遠坂は気体みたいに固有の形状を持たない怪異だからこそ、その性質からして普通の攻めでは通用しないかし難いと推測して、

「そうかもしれない。一度は倒したと思ったが、単純な物理攻撃では効果が少ないのかもしれない」

「実体が無い分だけ威力も効果も減衰するみたいに、かな?」

「多分、そんなところだ。

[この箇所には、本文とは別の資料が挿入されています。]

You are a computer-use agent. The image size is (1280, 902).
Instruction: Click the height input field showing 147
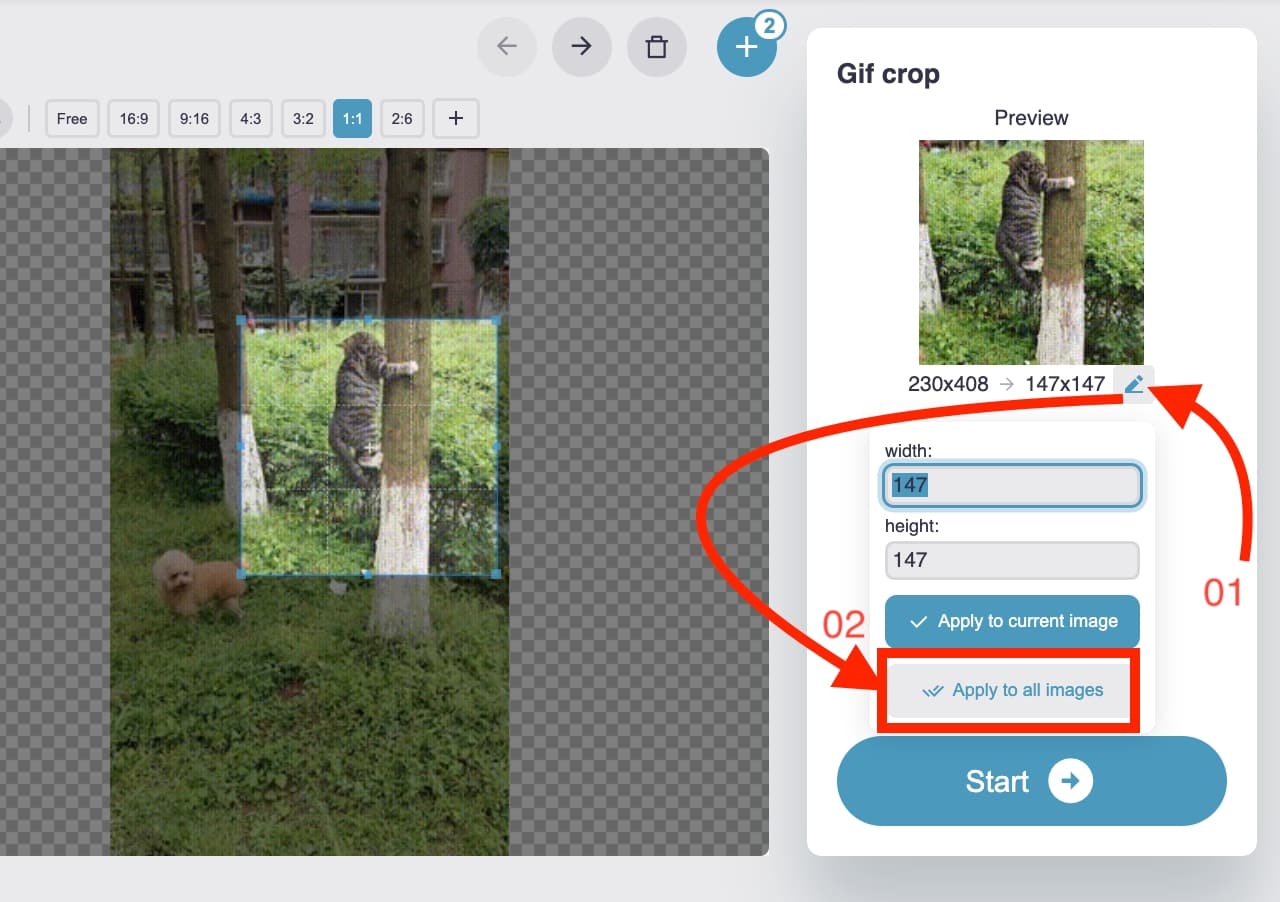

そして、気体みたいな特性を持つ体なら凍結系の魔法も効果が薄いだろう」

泡のような体という、得体の知れない化け物を冷静に観察するクロノは遠坂の考えに賛成のようでなのはの意見にも相槌を打つ。
仮に魔術で与えられた傷を無効化できるようなら、あの怪異にはバーサーカーのような宝具級の加護かセイバークラスの対魔力に相当するような力がある事になってしまう。
それならば、あの怪異には傷を負わせられないが、あの怪物にそんな加護や能力があるとはとても思えない―――むしろ、

「でも、すぐに復活しなかったんじゃなくて出来なかったのなら俺達の攻撃も少しは効いているかもしれないぞ」

「そうだね。戦いに絶対は無いもの、どこかに何かしらの秘密があるはずだよ」

水や空気のような体だからこそ、皆が推測するように受ける効果が少ないのだと判断する俺に、なのはも打撃を蓄積させ続ける案に賛成してくれ複数個の魔力弾を探るように放つ。
なのはは向こうでの戦いでリンカーコアを傷めている、あの化け物との戦いを長引かせる訳にはいかない。
だが、この時の俺達は、目の前にいる化け物がまさか破滅のモンスターだとは想像すらしていなかった。